*** Input Section Begins ***

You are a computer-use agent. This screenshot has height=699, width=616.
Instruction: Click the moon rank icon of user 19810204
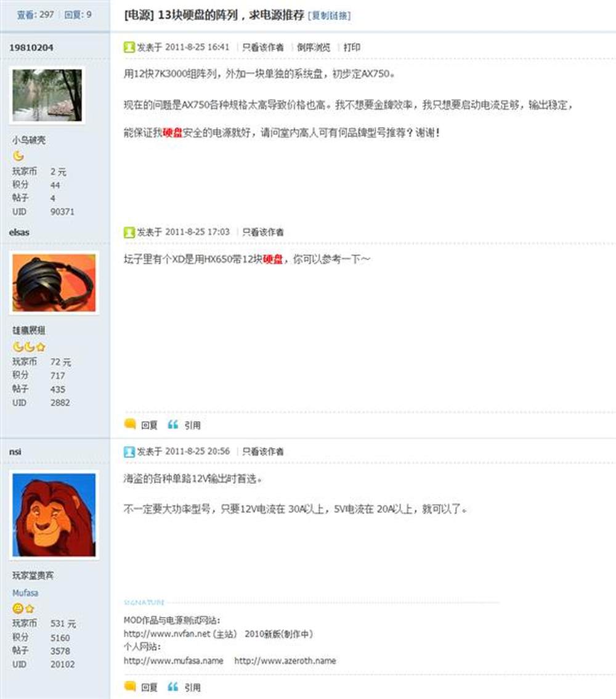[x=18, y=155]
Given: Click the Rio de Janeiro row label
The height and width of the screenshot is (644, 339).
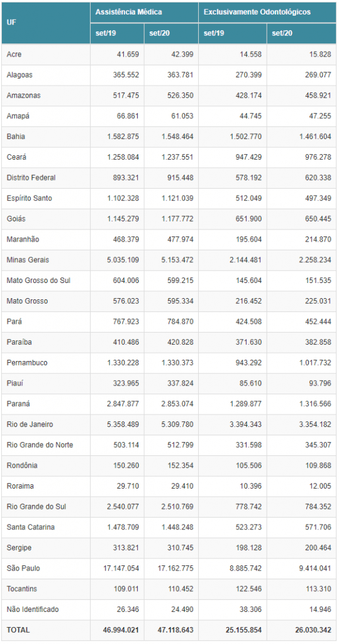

*** Input Section Ends ***

● Your objective
Set down each line of the material exactly and skip every image.

● Answer area
You are a computer-use agent. This screenshot has height=699, width=616.
Instruction: Click the moon rank icon of user 19810204
[x=18, y=155]
Given: Click the Rio de Janeiro row label
The height and width of the screenshot is (644, 339).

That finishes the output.